_About this task:_
Each line below needs to be returned exactly. Skip any picture.

The input Block Start

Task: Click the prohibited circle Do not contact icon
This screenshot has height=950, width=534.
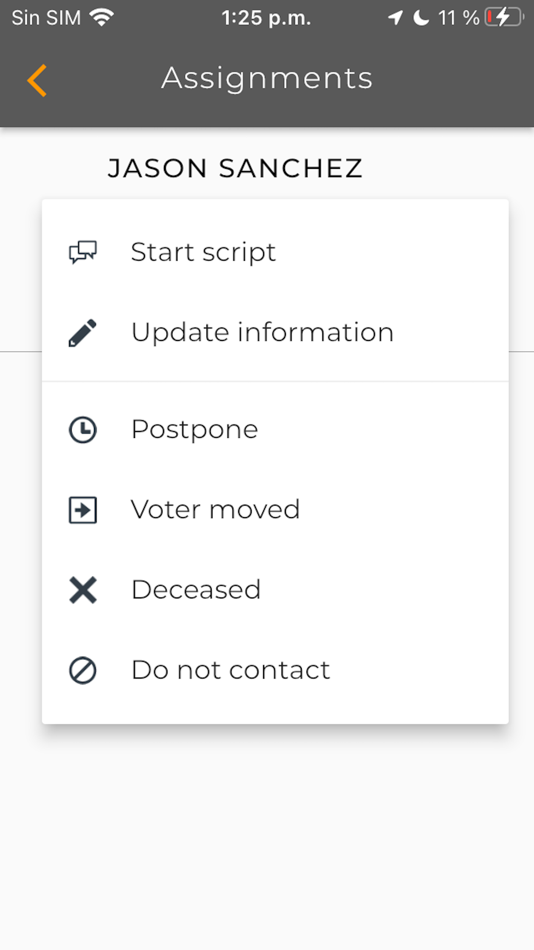Action: pos(82,670)
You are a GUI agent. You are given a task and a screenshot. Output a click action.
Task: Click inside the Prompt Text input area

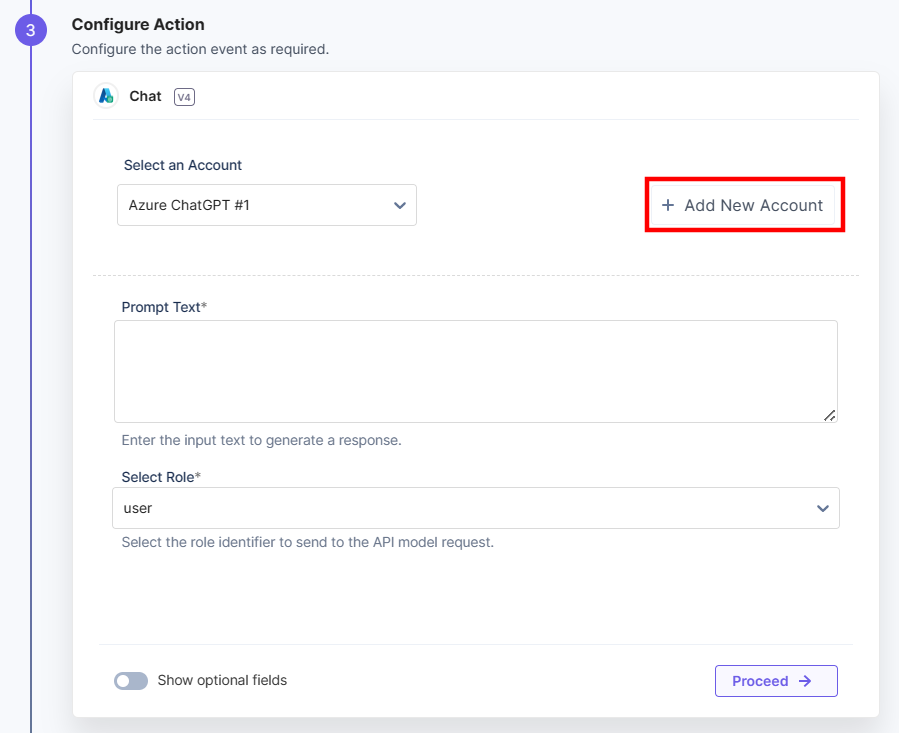[476, 368]
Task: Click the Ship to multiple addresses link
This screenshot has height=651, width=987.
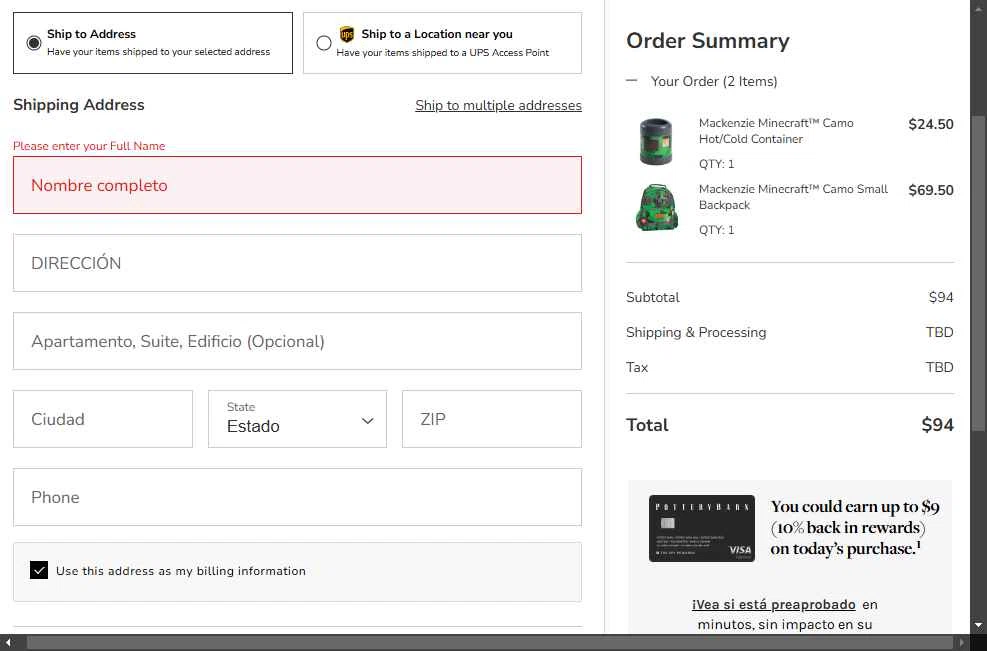Action: pyautogui.click(x=498, y=105)
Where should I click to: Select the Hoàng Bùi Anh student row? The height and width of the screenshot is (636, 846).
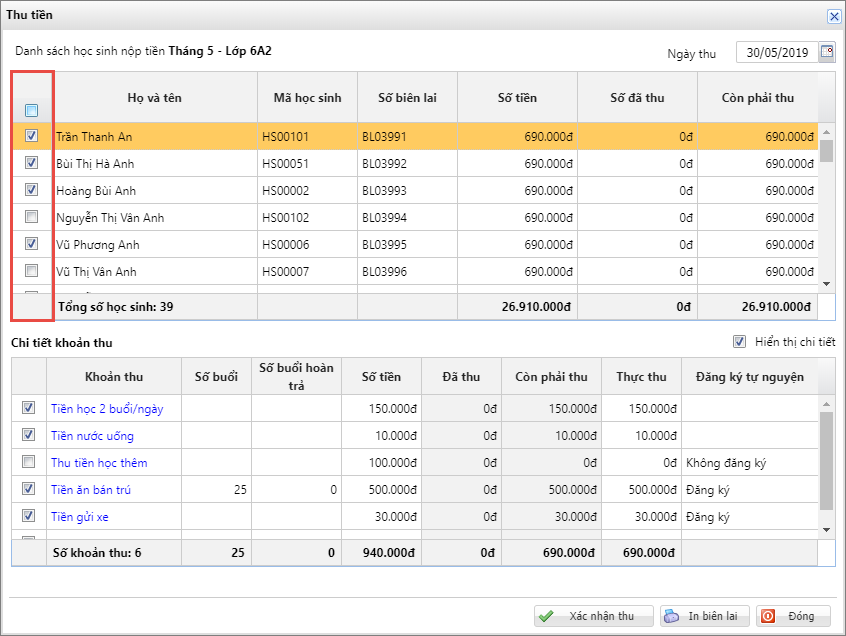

The input Block End

_Exercise result:_
Task: Click the prohibited circle Do not contact icon
This screenshot has height=950, width=534.
Action: pos(82,670)
You are a GUI agent. You are given a task and a screenshot. Output a click action.
Task: Click inside the Prompt Text input area

[476, 368]
Task: Click the Ship to multiple addresses link
This screenshot has height=651, width=987.
Action: pyautogui.click(x=498, y=105)
Where should I click to: Select the Hoàng Bùi Anh student row? The height and width of the screenshot is (636, 846).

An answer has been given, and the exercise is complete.